Ayer, momentos antes de que diese comienzo la eucaristía que precede a la renovación de la ofrenda, se procedió a reabrir el gallinero. Rodeados de un nutrido grupo de vecinos, el director técnico del Taller Diocesano de Restauración, José Antonio Saavedra, explicó de manera resumida la labor realizada en el gallinero para hacerle recuperar su original esplendor.

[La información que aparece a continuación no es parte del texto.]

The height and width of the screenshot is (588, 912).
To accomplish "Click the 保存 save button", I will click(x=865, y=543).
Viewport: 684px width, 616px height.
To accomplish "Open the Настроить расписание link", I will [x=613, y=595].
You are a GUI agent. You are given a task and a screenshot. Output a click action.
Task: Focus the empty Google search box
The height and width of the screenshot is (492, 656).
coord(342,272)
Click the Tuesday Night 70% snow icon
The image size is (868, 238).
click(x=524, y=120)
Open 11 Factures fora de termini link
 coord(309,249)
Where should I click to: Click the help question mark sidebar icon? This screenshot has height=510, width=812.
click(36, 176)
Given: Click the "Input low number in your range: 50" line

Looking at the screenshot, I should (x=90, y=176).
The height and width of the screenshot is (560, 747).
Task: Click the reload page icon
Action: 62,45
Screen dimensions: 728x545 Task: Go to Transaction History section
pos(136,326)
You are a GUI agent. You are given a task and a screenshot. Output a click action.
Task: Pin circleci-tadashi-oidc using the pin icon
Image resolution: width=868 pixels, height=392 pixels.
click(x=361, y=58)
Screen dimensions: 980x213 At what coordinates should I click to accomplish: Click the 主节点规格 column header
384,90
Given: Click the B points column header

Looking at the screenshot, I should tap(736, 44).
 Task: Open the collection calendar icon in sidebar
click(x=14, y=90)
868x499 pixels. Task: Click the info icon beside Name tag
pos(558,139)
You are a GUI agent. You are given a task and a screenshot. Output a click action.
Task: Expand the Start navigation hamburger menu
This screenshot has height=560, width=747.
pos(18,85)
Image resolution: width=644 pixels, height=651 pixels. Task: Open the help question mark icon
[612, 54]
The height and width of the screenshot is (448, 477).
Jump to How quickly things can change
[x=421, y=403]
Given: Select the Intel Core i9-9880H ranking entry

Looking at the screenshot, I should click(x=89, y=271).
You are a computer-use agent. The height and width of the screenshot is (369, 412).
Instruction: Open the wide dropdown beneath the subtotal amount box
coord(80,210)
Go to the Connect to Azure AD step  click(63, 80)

A continuación tomaron la palabra el alcalde, Agustín García Metola, para agradecer a los administradores su deferencia para con el patrimonio calceatense; el presidente del Consejo General de Colegios de Administradores de Fincas de España, Miguel Ángel Muñoz, que hizo patente su satisfacción por haber contribuido a mejorar un símbolo muy notable de la ciudad y del Camino de Santiago; y Víctor Galán, la persona que se ocupa de cuidar las parejas de aves que habitualmente y por turnos, habitan el gallinero, quien, embargado por la emoción, dio públicamente las gracias.
Primer quiquiriqui
Una vez que el párroco y canónigo de la catedral, Francisco José Suárez, hubo bendecido el recinto y a sus moradores, las aves fueron depositadas en su remozado habitáculo. Una ovación de los presentes cerró el acto. Al poco de haber tomado posesión de su nueva casa, el gallo, pronto y bien mandado, echó su primer quiquiriqui. Luego, durante la misa, siguió proclamando a los cuatro vientos sus dominios.
La jornada concluyó con la ofrenda de la corona de laurel en memoria de los profesionales recientemente fallecidos, intercambio de imágenes con la Cofradía, entregando el presidente del Colegio de Guipúzcoa y Álava, Andrés Sández, un San Ignacio de Loyola, y una comida de hermandad.